## START Page extract

This entry is written to assist audio operators primarily in Churches, Houses of Worship, or venues that include live music. It is not to be consider an advanced audio engineering tutorial.
Have you ever had someone tell you, “I was listening online and there was a buzz during the whole time he was speaking” or “There is an echo or reverb on his voice”? Sometimes simple operating setups and habits can help you to improve and create a clean mix in house and online. One of the easy improvements you can make on your mix has nothing to do with really mixing, equalizing or dynamics, but simply developing good clean operation habits. I have personally been asked many time about how to help to correct these issue, and I wanted to pass along the advice to other people who are starting to face problems with their livestream mix.
#1 -Good group master/VCA muting protocols
Fade it out especially if it is off. It sounds basic but it may make all the difference in the world for someone trying to listen to a pastors message or a motivational speech while hearing a bass players pedal rig or open stage microphones humming over it the entire time. The habit of fading out and in your transitions can be executed in a variety of ways depending on your mixing console capabilities. Your console may have the ability to group channels together to make easy in and out fading options between you music and speech performers
So how do we make this ease of operations exist? We set it up first. So as everything mixing console will be different, you are going to look for something called either VCAs, DCA, Sub Groups, Mix Groups, Subs, Groups, or mute groups. Now generally a mute group take away the fading option but it can still be a helpful tool to keeping a clean audio output. So once you find whether your console has a VCA group or something like it, you want to find out how to assign a single channel to it. This usually will be selecting the desire channel and then selecting the assignable group you would like it to mix through. This maybe be in the selected channel page of your digital console or a switch under the mute on an analog console. For example assign Vocal 1 to Group 1. First decide what channels would function best for you if they were all controlled by one fader. Some easy examples are having all singing vocal on one grouped fader and the rest of the band on another, or if you have eight or more assignable groups you may want to have a fader for drums, acoustic guitars, electric guitars, bass and keys (piano, synth, tracks). It is all up to you. You may want to send all channels to one group as well as more individual groups, like having a master fader for just the band.
Now once you’ve completed this setup, start to make your protocol be fading out the full band group and fading in the speaker or what ever the transition goes to. And as the speaking portion wraps up, slowly fade in the band, or even begin to bring them in under the final words. This will depend on how you or your director decide the show flow should be.
#2 -Setting up a post fader livestream mix
In order to give the operator at the console more control over the livestream quality while primarily focusing on the in house service, I recommend a no money solution first. While sending your same output from your mix in the room makes sense and it sounds like the right thing to do, it can be make the listening online a bit of a pain. And as I often find when you start to focus on the online audience while mixing the house, your in house audience will suffer.

## END Page extract
## START Stored data

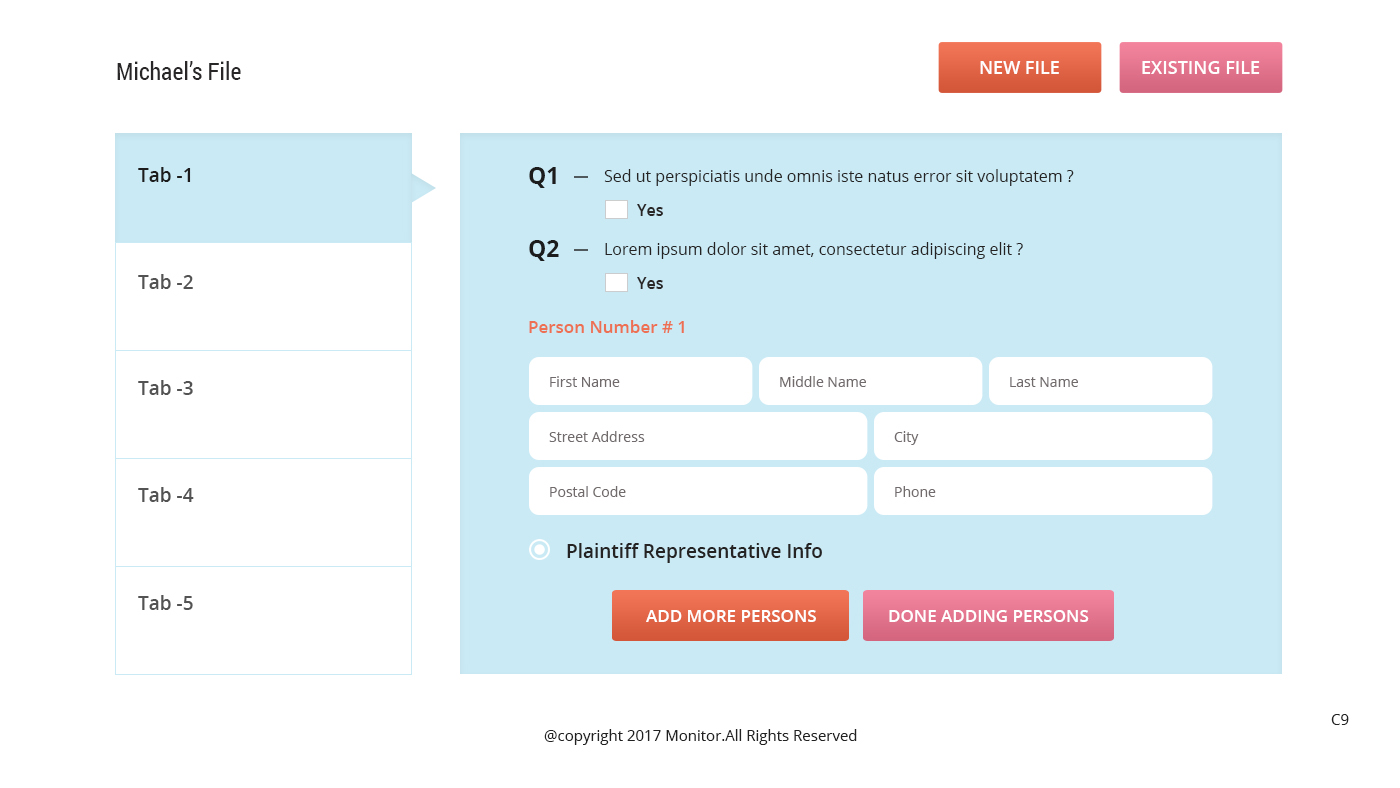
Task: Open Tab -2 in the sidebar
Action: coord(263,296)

## END Stored data
## START Stored data

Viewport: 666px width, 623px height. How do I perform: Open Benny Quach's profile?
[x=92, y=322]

## END Stored data

What this exercise asks ->
**a)** From the church audio tips, output the passage that begins at the words "This entry is" and stops after the words "audio engineering tutorial.".
**b)** According to the church audio tips, what does a mute group generally take away?
The items have no connection to the church audio tips.

Solutions to the problems ->
**a)**
This entry is written to assist audio operators primarily in Churches, Houses of Worship, or venues that include live music. It is not to be consider an advanced audio engineering tutorial.

**b)** The fading option.